The final panel on day one of Betting on Esports 2017 saw a selection of gambling companies discuss how they each approached the esports market.
The topic of the panel, sponsored by Esports Maniacs, was “Live alone or die together? The esports bookies’ panel”, and featured the likes of Suraj Gosai of Blinkpool, Kasper Nemeth from Danske Spil, Michael Doyle of PVP.me and Rahul Sood from Unikrn. The discussion was overseen by Sanjit Atwal from Squawka and Dark Site.
“We see esports has a much younger median age compared to the average MLB consumer, which is 51, and the average PGA consumer, 64”
The panel started proceedings looking at the differences esports has to traditional sports betting. “Working with Tabcorp they bring in the traditional sport experience to us” started Sood, “We see esports has a much younger median age compared to the average MLB consumer, which is 51, and the average PGA consumer, 64. Every day one MLB or PGA punter dies and two esports ones are born”. With the panel agreeing on the age differences, attention was drawn to how to engage this younger audience.
“You need to build with the community, show them you’re here to grow with them”

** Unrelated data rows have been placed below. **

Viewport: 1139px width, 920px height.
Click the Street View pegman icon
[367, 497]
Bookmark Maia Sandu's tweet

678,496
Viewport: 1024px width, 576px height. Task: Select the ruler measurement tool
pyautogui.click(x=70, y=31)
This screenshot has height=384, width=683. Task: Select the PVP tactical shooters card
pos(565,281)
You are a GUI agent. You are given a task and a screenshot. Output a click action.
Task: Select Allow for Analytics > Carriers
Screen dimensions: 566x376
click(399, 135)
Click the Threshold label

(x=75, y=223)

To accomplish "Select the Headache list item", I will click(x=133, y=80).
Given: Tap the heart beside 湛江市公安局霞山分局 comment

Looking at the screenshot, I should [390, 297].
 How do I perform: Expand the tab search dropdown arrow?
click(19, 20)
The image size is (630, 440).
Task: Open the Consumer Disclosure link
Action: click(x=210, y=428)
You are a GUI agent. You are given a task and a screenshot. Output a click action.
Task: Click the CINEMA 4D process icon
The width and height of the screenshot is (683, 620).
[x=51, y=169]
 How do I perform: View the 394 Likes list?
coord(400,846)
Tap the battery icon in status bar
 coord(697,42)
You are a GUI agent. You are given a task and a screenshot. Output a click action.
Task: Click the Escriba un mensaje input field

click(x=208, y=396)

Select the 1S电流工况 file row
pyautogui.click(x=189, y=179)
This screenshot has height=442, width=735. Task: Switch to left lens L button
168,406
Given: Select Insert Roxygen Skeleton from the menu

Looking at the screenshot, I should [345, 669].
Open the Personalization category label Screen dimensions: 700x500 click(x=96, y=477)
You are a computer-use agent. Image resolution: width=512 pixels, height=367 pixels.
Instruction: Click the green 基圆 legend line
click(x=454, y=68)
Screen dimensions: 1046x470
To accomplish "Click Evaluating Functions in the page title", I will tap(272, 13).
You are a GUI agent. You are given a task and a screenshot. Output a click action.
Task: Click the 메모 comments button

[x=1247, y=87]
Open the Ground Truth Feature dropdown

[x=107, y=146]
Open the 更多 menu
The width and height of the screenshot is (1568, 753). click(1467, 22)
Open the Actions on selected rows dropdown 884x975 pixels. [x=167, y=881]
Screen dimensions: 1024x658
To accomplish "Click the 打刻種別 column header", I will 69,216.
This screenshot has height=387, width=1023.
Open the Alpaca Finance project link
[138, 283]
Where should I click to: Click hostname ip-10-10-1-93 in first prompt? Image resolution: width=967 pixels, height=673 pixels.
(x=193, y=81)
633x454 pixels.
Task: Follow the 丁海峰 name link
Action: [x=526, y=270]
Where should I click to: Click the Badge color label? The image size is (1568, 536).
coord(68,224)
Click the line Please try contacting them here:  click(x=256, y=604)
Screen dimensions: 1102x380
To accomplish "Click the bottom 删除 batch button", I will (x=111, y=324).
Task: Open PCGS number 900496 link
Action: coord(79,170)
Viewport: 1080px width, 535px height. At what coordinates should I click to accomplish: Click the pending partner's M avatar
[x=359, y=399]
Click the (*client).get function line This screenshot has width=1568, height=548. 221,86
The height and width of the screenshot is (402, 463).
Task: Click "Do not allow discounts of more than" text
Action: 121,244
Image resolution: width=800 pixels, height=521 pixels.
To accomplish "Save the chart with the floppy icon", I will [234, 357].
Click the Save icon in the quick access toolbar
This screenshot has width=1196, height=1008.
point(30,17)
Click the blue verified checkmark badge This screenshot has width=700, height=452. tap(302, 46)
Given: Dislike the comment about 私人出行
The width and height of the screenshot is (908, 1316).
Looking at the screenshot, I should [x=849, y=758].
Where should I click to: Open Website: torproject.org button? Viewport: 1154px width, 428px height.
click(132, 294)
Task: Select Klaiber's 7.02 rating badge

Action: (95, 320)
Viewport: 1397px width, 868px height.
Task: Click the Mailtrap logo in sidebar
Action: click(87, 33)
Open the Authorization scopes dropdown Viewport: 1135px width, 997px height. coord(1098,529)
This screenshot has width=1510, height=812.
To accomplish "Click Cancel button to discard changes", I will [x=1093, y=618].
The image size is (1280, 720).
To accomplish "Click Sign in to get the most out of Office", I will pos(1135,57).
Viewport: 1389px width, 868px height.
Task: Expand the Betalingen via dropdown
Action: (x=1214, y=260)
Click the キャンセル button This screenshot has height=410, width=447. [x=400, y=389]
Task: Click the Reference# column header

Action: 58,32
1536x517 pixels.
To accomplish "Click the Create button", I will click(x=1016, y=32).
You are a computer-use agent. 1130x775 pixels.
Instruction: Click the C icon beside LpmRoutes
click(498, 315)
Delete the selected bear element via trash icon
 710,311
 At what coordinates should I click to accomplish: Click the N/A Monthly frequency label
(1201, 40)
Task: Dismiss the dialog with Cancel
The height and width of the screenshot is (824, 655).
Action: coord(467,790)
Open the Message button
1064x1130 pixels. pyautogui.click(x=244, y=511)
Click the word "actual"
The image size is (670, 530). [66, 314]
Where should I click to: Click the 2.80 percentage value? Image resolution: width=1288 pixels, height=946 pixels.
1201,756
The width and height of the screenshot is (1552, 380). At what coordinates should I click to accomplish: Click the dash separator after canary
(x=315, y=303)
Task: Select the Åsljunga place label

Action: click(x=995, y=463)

With the panel moving between community and growing ‘the right way’, Doyle summed the discussion up best: “A lot of companies come in wanting to make a quick buck. The esports audience can see that a mile off and will avoid it. You need to build with the community, show them you’re here to grow with them. Unikrn and Betway have done this well through their content. The consumers always want more”.
Following on from the ‘quick buck’ conversations, Nemeth chimed in with his own experience: “We’re not making a lot of money yet. This is a long term venture, operating in a very difficult market. We need to be in esports for the future, this is the fastest growing section in the company as the turnover doubles, triples every year”.
Gosai then led with Blinkpool’s approach and its difficulties: “We’ve been working with the UK Gambling Commission closely in order to get our license, as it’s a different format to most other bookmakers. We have to explain in detail to them because we’re first to the market.” He later explained how their model was different: “After listening to those coming from a traditional background and losing money, we felt it was better to develop a way for people to bet against each other, rather than the house.”
“We’re not making a lot of money yet. This is a long term venture, operating in a very difficult market”
Inevitably, with Rahul Sood on the panel, cryptocurrency was going to come up. He kicked off talking about the origins of their Unikoin token: “Because of regulations, we designed the Unikoin to grow our community and to test new features. But the user base kept growing around the token, and they wanted us to add value to it so we developed Unikoin Gold to expand our market.”
With the panel all but wrapped up, Atwal asked the panellists for their predictions on the esports betting market’s growth over the next five years. With predictions ranging from double to 10x larger, and Sood stating “crazy shit is oncoming”, the panelists weren’t too sure on a direction apart from onwards and upwards.
The final panels on Betting on Esports featured topics on esports’ integrity, the use of data and the potential opportunity in Las Vegas. We’ll have those covered on Esports Insider in the coming days.